To do: Among the lines below, return each one that contains the word "button".
[[ Provided data, beginning ]]
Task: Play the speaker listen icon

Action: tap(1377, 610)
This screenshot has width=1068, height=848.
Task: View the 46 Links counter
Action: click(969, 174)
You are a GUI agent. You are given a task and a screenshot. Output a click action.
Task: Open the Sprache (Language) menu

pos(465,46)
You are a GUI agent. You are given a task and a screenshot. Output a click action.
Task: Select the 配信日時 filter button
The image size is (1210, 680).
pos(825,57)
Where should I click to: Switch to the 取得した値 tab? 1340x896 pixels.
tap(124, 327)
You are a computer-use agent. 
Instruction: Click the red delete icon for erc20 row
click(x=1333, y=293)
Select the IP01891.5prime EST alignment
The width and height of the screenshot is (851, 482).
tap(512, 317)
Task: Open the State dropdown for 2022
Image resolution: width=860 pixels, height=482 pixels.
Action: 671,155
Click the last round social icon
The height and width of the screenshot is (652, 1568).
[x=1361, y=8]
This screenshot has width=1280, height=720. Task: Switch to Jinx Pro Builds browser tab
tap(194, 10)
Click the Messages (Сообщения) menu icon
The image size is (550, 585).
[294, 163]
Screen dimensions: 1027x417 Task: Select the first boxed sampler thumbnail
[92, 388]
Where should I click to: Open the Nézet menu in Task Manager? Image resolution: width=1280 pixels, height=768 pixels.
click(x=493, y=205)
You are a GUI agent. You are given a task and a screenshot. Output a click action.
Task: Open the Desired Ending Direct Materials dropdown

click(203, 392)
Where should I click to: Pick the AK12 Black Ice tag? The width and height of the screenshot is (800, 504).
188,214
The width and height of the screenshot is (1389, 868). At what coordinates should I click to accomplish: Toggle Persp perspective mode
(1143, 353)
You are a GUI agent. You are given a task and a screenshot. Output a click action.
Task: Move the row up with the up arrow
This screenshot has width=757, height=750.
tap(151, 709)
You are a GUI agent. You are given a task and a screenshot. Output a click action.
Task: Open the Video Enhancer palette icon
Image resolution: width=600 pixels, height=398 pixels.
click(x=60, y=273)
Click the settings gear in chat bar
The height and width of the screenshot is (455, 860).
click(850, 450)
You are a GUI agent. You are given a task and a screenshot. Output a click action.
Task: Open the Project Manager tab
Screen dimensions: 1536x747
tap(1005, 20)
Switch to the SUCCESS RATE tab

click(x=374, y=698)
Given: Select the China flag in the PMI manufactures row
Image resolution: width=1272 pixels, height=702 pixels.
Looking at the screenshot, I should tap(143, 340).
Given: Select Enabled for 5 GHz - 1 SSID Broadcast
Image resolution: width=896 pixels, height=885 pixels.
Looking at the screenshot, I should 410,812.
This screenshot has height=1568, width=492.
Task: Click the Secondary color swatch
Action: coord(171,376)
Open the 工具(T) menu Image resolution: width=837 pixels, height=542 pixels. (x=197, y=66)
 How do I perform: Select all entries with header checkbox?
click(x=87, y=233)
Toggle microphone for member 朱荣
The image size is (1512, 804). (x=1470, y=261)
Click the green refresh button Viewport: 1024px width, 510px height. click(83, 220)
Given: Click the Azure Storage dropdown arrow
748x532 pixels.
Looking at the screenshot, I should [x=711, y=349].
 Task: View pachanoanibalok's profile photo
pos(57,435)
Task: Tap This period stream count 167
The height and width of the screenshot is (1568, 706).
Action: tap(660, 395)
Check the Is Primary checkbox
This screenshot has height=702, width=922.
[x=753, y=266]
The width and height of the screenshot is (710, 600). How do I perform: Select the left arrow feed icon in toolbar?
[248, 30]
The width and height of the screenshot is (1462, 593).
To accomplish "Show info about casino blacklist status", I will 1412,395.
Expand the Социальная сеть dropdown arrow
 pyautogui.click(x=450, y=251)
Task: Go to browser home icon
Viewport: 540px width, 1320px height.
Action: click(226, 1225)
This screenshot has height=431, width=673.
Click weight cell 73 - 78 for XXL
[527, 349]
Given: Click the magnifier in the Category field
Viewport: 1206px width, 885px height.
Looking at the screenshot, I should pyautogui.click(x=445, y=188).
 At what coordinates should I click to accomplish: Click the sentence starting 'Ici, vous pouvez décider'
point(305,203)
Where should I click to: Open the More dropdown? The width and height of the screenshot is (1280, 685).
[[ Provided data, end ]]
Solution below:
Task: Select the 配信日時 filter button
Click the green refresh button Viewport: 1024px width, 510px height. click(83, 220)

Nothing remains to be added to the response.